Short task: Reproduce each of the following rows verbatim, without altering any character.

-=-=-

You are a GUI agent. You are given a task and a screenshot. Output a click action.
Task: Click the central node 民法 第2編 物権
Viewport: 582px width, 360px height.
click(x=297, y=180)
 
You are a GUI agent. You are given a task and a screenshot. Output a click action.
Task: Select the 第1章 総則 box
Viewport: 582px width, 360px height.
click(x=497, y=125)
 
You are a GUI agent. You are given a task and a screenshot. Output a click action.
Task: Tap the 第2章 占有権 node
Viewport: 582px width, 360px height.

-=-=-

Written solution:
You are a GUI agent. You are given a task and a screenshot. Output a click action.
Task: Click the central node 民法 第2編 物権
Viewport: 582px width, 360px height.
click(x=297, y=180)
 
You are a GUI agent. You are given a task and a screenshot. Output a click action.
Task: Select the 第1章 総則 box
Viewport: 582px width, 360px height.
click(x=497, y=125)
 
You are a GUI agent. You are given a task and a screenshot. Output a click action.
Task: Tap the 第2章 占有権 node
Viewport: 582px width, 360px height.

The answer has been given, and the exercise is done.